Decido ir em um mercadinho próximo à pousada na qual estou hospedada, para comprar algumas coisinhas comestíveis e itens de higiene pessoal. Afinal, eu trouxe praticamente nada para essa viagem.
Eu deixei toda minha bagagem em São Paulo, aqui serei somente Daniele, uma turista qualquer e, no meio de tanto calor humano, acho que passarei totalmente despercebida. Quero dizer, nem tanto.
- Oi. - uma criança fofíssima para diante de mim.
- Olá. - sorrio grande pra ela, demonstrando toda minha capacidade de ser feliz.
- Em que posso ajudar? - a menina insisti e eu uno às sobrancelhas em resposta.
- Você está sozinha? - exijo saber, notando a pequinês da minha atendente.
- Não, meu pai está logo ali. - a garotinha aponta o dedo fino para as janelas de vidro do local.
E, de cara, avisto um homem alto, de cabelos num tom de cinza escuro, vestindo uma camiseta meio praiana e uma bermuda no mesmo estilo. Quando o pai da garota nota que estamos falando dele, nossos olhares se cruzam por um breve instante e eu desvio o olhar rapidamente.
- Certo, então você pode me ajudar. - tento ser mais rápida, para não dar de cara com o estranho dos olhos aparentemente cor de mel.
- Tudo bem, moça. - ela aceita, ostentando um sorrisinho sem dentes.
A garotinha segue andando atrás de mim, esperando que eu escolha o que preciso, até que me dou conta.
- Você não me disse seu nome. - indago, enquanto coloco o combo shampoo e condicionador na minha cestinha de braço.
- Eu me chamo Melanie. - ela sorri travessa, finalmente mostrando uma janelinha nos dentes de cima.
Que fofa!
- Lindo nome, Melanie. Eu me chamo Daniele. - retribuo com um sorriso cândido, vendo-a estreitar os olhos.
- Que massa, pera aí. - pede, indo em direção ao pai.
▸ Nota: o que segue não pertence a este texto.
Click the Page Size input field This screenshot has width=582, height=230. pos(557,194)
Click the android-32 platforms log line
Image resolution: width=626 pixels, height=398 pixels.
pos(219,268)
Alguns segundos a mais, Melanie retorna com ele a tiracolo, já eu fico sem saber o que dizer. De perto o desconhecido parece ainda mais atraente, tipo aqueles homens rústicos, sem muitas frescuras, mas naturalmente charmosos? Pois é, alto, olhos acolhedores e amorosos, cabelo um tanto desalinhado, sem parecer desleixado, pele bronzeada e barba por fazer. Linda combinação, devo admitir. E o que tenho a ver com isso, não é mesmo? Não preciso analisar os traços físicos do dono do comércio. Repreendo-me em pensamento.
- Olha paizinho, ela tem o mesmo nome da tia Daniele.
Nossos olhares se encontram novamente e eu tenho o ímpeto de finalizar o contato e sair logo do local. Não antes de confirmar que seus olhos são realmente cor de mel, ou seriam castanhos? Foco Daniele, foco!
- Ah, você já fez outra amizade? - e ele sorri, demonstrando uma única covinha aparente na bochecha.
Sua voz é grave e levemente rouca, além disso, a forma como proferiu a frase, com um leve sotaque característico da região, fez-me ansiar por ouvi-lo novamente. Mas eu afasto tal pensamento com um coice mental.
- Eu passei para comprar algumas coisas, não quero atrapalhar. - a minha, por sinal, soa mais esganiçada do que eu gostaria e me amaldiçoo mentalmente por isso.
Nesse meio tempo o belo estranho continua me olhando fixa e intensamente. E, por um efêmero momento, sinto como se ele conseguisse me enxergar por dentro. Observando cada pedacinho quebrado de mim, por esse motivo, tenho certeza de que preciso sair desse mercado o quanto antes. Não sei bem o porquê; aliás, nem tenho de saber. Pois, todas as minhas defesas foram ativadas, gritando alto e bom som para eu me afastar desse estranho o mais rápido possível.
O que importa mesmo é que eu as ouvirei.